Posts Tagged ‘diet’

IPCC chairman insists on eating less meat

Monday, September 15th, 2008

IPCC chairman insists on eating less meat

Gent, Belgium. On Saturday, Rachendra Pachauri, head of the Intergovernmental Panel on Climate Change and Nobel Peace prize winner, lectured at length about the effects of meat consumption on climate change. Dr. Pachauri was invited by the Belgian vegetarian organisation EVA and addressed more than 600 people at the University of Ghent. The event was called “Less Meat, Less Heat” and was organized together with Greenpeace Belgium and WWF Belgium.

Dr Pachauri said that in order to counter climate change, lifestyle changes are very important. One of the potentially most beneficial lifestyle changes, according to the IPCC president, would be the switch to a diet with less meat and more vegetarian meals.

Addressing his Belgian audience, Dr. Pachauri made the following comparison: if during one year, all Belgians would just have one meatless day a week, this would have the same beneficial effect on greenhouse gas emission as taking almost one million cars off the Belgian roads for an entire year.

Dr. Pachauri said meat production is responsible for 18% of global greenhouse gas emissions, mainly due to emission of methane from ruminants (cows, sheep and goats), emissions from manure, and the effects of deforestation for cattle grazing and animal feed. He also pointed out that producing a kilogram of beef requires about 15.000 liters of water.

Dr. Pachauri ended his talk by a quote from Gandhi: ‘be the change you want to see in the world’. He said we each need to take our responsibility and can create a big effect by individual actions, decreasing our meat intake being one of them.

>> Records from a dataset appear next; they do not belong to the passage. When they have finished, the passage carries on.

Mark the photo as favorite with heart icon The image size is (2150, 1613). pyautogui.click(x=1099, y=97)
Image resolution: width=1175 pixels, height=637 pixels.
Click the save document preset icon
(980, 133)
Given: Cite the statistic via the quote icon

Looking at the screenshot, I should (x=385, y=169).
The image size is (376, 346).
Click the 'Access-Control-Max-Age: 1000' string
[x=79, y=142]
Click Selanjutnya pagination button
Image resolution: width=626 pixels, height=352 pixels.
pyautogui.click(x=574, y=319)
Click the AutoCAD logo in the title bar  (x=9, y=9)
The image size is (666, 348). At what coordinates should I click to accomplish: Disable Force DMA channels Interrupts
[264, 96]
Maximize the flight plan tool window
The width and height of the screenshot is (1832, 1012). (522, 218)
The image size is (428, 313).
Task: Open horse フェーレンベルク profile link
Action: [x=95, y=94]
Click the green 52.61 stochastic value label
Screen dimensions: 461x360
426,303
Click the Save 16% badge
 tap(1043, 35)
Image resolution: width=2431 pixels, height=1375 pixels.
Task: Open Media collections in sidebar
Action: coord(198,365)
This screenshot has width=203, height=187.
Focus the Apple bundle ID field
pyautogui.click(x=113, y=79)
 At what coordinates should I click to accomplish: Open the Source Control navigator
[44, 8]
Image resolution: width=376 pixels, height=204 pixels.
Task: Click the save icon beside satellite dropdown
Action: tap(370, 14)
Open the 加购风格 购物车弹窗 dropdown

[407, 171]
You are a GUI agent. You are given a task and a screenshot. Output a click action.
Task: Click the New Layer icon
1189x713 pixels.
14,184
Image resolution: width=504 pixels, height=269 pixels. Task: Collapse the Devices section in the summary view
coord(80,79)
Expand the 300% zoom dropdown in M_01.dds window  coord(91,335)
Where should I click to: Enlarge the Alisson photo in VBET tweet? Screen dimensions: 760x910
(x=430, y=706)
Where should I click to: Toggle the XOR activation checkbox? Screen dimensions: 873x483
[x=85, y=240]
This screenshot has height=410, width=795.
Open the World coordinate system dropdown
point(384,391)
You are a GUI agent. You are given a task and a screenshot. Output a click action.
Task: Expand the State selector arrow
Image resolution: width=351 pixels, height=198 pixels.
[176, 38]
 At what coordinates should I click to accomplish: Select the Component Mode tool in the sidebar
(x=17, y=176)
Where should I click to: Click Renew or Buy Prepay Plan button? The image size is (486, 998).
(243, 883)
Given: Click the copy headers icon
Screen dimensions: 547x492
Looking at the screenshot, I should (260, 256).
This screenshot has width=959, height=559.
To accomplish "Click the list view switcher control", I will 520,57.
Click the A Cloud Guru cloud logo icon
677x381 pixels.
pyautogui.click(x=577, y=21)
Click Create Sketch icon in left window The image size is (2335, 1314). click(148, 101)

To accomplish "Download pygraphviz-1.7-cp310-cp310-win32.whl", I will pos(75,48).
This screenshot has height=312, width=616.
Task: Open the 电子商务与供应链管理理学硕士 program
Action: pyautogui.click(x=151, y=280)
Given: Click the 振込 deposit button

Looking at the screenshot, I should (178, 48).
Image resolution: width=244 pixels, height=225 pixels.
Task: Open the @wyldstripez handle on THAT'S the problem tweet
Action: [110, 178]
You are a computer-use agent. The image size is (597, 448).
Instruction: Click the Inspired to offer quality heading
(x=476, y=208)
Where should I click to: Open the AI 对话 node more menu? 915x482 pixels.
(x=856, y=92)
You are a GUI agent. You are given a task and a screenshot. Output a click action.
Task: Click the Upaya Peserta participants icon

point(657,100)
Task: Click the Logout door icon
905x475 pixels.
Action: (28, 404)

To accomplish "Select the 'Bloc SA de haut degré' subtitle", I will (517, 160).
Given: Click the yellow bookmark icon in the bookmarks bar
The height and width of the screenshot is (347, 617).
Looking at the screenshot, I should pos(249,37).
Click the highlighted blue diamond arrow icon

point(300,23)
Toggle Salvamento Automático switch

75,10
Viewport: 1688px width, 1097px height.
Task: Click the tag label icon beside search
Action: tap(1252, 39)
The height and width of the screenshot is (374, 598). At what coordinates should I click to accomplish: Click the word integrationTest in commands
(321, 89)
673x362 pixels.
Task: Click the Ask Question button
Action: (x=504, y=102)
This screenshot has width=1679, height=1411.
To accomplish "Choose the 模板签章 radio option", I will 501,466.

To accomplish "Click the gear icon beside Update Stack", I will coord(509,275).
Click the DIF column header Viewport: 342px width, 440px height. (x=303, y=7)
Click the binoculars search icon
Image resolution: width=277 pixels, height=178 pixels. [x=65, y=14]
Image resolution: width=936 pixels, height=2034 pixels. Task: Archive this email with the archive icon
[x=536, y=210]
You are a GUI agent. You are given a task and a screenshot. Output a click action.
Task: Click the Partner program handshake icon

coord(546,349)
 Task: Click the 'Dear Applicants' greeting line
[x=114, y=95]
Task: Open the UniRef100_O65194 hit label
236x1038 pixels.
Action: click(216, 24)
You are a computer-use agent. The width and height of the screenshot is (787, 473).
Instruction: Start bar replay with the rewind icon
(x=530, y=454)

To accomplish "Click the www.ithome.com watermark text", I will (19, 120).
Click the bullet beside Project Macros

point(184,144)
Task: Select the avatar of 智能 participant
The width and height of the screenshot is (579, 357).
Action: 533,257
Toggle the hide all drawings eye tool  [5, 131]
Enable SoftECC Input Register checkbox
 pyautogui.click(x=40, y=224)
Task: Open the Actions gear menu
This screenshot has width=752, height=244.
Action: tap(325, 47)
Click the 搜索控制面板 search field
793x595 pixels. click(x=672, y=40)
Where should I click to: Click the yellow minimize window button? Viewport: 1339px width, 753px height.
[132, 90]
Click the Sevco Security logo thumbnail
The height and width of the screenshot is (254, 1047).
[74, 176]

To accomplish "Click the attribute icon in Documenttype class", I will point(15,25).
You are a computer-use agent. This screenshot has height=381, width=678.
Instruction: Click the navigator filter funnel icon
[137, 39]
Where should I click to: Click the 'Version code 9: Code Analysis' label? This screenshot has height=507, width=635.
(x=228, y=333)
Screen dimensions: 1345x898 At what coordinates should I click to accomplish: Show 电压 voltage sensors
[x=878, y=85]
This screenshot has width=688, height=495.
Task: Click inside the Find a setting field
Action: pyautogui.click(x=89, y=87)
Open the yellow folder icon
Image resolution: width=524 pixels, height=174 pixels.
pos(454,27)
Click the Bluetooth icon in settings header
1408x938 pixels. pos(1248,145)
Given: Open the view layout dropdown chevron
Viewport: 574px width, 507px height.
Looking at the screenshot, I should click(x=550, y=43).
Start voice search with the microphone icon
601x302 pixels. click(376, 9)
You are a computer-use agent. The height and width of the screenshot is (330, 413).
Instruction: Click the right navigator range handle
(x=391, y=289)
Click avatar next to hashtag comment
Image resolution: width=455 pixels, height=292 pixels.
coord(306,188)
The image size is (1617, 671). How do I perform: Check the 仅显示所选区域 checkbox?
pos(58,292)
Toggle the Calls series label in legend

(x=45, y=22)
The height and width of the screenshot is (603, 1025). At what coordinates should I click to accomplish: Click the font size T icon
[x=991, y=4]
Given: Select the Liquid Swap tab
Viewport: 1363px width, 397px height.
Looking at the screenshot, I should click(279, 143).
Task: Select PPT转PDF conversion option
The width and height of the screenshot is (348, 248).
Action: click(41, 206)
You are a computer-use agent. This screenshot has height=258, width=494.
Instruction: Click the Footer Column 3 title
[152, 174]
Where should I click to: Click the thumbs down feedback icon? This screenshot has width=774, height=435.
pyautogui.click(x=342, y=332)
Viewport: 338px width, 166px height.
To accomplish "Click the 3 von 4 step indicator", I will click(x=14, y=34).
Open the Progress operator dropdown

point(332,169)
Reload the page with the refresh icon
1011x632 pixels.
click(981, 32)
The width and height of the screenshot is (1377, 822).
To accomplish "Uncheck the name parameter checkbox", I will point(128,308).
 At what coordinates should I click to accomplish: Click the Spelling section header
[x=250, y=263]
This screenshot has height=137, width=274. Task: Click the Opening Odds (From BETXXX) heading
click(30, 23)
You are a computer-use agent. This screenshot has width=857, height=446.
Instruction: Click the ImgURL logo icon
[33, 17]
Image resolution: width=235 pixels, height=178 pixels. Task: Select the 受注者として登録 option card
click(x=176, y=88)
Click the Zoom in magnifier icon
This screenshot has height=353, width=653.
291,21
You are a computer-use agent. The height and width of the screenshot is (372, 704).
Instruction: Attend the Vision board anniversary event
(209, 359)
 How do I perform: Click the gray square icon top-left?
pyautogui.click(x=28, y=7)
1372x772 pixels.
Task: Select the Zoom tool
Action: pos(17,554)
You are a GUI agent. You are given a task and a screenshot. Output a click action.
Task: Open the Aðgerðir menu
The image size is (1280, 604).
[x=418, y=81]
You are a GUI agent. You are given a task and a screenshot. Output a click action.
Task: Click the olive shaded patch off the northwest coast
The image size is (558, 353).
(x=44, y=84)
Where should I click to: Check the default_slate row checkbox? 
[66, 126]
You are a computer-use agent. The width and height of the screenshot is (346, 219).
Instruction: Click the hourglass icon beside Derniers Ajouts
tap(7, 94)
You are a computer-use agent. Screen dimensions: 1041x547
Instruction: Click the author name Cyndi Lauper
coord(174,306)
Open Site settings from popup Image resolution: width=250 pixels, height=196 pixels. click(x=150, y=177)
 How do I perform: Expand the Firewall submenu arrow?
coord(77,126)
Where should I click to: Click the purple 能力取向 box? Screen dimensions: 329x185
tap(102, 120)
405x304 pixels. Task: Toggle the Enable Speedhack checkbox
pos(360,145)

After the talk, Tobias Leenaert of vegetarian organisation EVA presented five policy recommendations for meat reduction, signed by about 20 environmental NGOs, among whom Greenpeace Belgium and WWF Belgium. Leenaert: “A lower meat intake would be beneficial on many levels, not just on climate change and other environmental problems, but also on public health, the world hunger problem. and animal welfare. Still, government and politicians are currently not taking this issue seriously.”

The policy recommendations include setting a good example by offering sustainable vegetarian food in government funded restaurants, focusing more on sustainable food in school lunch programmes and education in general, a government campaign about the benefits of eating less meat, and making the production and sale of sustainable food products more profitable, among others.

“Eating less meat” is what people respectfully suggest to an unyielding and unreceptive society who is not ready or willing to take the personal initiative to give up all meat, and/or all animal by-products. Read between the lines whenever you hear the expression. I’m still waiting for environmentalists, who are not already aligned to the animal rights movement, to get on board with this issue, if they care about Global Warming. When will enough people get serious about this — or at least serious enough to talk about it?! Why won’t Al Gore mention it? I mean, is Global Warming a serious threat or not? If it is, then people should change the way they live immediately. If it isn’t, they can continue to “consume away…”, as the Psalm says.